— Stated goal —
Put each line of the material into a JSON list of strings, leaving out blank lines, covering everything from the line containing "This screenshot has width=1456, height=830." down to the end of the material.

— Available data —

[start]

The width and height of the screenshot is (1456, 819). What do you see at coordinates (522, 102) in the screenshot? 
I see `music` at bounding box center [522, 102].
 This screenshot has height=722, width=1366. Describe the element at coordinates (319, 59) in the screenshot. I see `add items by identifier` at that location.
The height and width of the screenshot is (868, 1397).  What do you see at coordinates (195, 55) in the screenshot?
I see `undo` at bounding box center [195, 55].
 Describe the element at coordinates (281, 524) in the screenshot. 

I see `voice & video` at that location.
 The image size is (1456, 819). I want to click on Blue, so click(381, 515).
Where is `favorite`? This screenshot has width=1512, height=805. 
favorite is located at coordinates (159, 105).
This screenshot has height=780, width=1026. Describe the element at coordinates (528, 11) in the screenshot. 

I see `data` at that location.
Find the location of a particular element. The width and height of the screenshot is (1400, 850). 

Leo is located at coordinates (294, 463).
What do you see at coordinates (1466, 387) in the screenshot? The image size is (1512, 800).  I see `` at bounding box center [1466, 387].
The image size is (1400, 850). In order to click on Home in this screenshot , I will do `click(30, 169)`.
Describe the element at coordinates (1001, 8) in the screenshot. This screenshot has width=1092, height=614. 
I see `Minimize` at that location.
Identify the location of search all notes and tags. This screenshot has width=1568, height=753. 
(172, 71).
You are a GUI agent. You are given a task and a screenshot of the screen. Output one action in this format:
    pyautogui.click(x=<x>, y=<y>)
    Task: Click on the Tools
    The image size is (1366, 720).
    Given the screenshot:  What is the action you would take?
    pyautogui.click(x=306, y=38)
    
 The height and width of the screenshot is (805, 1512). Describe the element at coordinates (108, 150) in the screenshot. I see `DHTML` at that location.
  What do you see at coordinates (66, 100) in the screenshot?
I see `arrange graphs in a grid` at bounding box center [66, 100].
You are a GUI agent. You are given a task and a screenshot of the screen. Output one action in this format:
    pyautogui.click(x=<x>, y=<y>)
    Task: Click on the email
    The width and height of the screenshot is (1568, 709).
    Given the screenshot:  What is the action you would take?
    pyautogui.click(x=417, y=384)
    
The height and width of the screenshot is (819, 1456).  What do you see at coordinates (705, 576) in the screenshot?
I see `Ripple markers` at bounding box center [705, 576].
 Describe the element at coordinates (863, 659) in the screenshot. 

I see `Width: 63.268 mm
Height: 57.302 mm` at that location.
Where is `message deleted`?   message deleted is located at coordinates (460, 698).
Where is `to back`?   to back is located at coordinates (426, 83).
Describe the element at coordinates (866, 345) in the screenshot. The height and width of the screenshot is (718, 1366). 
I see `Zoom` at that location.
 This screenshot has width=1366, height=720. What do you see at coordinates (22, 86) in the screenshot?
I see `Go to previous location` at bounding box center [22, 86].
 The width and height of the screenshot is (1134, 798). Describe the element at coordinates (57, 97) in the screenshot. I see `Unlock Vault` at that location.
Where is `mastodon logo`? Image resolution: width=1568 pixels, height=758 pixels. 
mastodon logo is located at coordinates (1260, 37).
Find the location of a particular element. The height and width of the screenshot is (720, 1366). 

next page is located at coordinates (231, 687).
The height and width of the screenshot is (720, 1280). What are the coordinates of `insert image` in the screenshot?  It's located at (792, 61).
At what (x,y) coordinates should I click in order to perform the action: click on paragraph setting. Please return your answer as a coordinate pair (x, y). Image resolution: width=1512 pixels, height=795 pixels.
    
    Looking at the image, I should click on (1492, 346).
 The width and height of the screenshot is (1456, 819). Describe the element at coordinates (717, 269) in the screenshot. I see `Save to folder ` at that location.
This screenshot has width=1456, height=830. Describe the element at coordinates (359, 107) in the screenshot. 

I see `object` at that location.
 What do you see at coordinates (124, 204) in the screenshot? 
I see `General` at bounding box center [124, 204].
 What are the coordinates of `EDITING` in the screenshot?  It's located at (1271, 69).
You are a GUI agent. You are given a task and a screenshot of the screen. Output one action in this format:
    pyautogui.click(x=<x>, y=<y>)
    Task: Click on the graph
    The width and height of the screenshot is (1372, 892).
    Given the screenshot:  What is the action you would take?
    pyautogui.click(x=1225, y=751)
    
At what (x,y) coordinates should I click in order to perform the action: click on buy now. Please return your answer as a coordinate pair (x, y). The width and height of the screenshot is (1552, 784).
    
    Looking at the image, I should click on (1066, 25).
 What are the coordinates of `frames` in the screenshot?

[end]

— Exercise response —
[
  "This screenshot has width=1456, height=830. Describe the element at coordinates (359, 107) in the screenshot. ",
  "I see `object` at that location.",
  " What do you see at coordinates (124, 204) in the screenshot? ",
  "I see `General` at bounding box center [124, 204].",
  " What are the coordinates of `EDITING` in the screenshot?  It's located at (1271, 69).",
  "You are a GUI agent. You are given a task and a screenshot of the screen. Output one action in this format:",
  "    pyautogui.click(x=<x>, y=<y>)",
  "    Task: Click on the graph",
  "    The width and height of the screenshot is (1372, 892).",
  "    Given the screenshot:  What is the action you would take?",
  "    pyautogui.click(x=1225, y=751)",
  "At what (x,y) coordinates should I click in order to perform the action: click on buy now. Please return your answer as a coordinate pair (x, y). The width and height of the screenshot is (1552, 784).",
  "    Looking at the image, I should click on (1066, 25).",
  " What are the coordinates of `frames` in the screenshot?"
]